Another similarity is revealed by the great interest in pictorial rhythm, in the deliberate repetition of certain pictographic elements. This multiplication is an effective trick but can also serve to represent the prosperity that has been achieved, i.e. the pride in achievements earned through hard work. China's farmers' art teems with carp and ducks; Eastern Swiss painters show long rows of cattle trotting towards alpine pastures in grave dignitiy.

We hope that this exhibition will both contribute towards these works of art, which have been created by simple people, and will be able to help different cultures to know each other better and hold each other in higher esteem.

Cattle drive to alpine pastures
In the summer, Eastern Swiss farmers drive their cattle to one of the many alpine pastures. At high altitudes, summer usually comes late, and winter early. In many years, the herds' time on their alpine pastures is limited to a mere two to three months. In many parts of Switzerland, the drive to and from alpine pastures is done with cattle trucks. In Eastern Switzerland, however, the custom of a festive procession has survived, for which the animals are thoroughly scrubbed and decked out. Farmers and herdsmen wear their colourful costumes.

On the alpine pastures
Thanks to the system of alpine pastures, high-altitude areas, where hardly any crops could be cultivated, can be put to economic use. The animals' owners profit from this in two ways: firstly, the grassland of their lower-altitude farms can be used to harvest dry feed for the winter season, and secondly, when the animals return to their barns in the autumn, they are well nourished and tough. - On the alpine pastures, cows' and goats' milk are processed into butter and tasty cheese on site. The animals spend the night outdoors.

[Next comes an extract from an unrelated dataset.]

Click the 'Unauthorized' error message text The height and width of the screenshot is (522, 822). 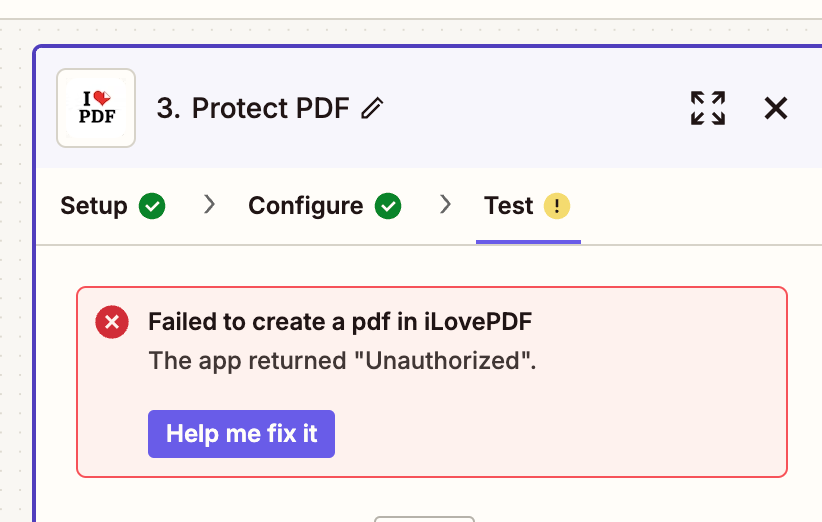342,361
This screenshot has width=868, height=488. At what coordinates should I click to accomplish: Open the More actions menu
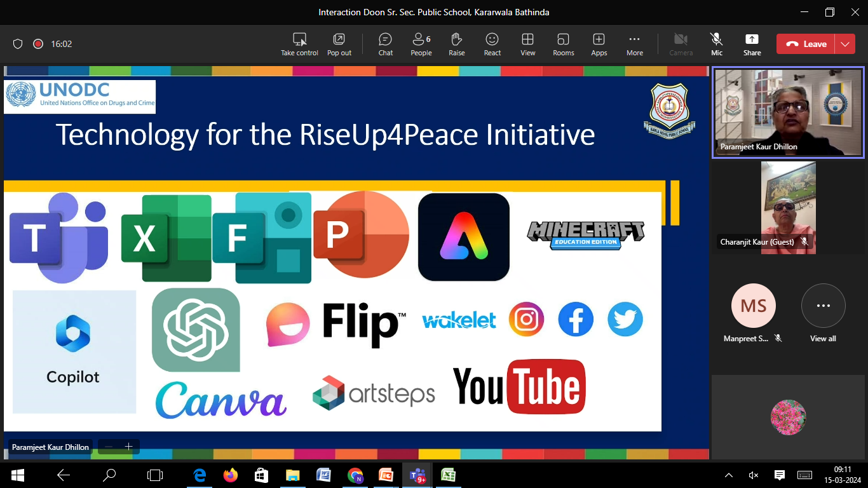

Bödeli: the painted bottom of the carved wooden milking pail
A bödeli is a round painting that is fitted to the bottom of the wooden milking pails with brackets. During the drive to and from the alpine pastures, the herdsmen proudly carry these pails on their left shoulders, thus displaying the works of art. Since the milking pails are actual utensils, the bödeli is removed on arrival to protect it from dirt and wear, and hung up as an ornament in the alpine cabin or in the farm. These paintings depict alpine cattle drive scenes. The initials or names which appear on them do not refer to the artist but to the bödeli's owner or his forebears.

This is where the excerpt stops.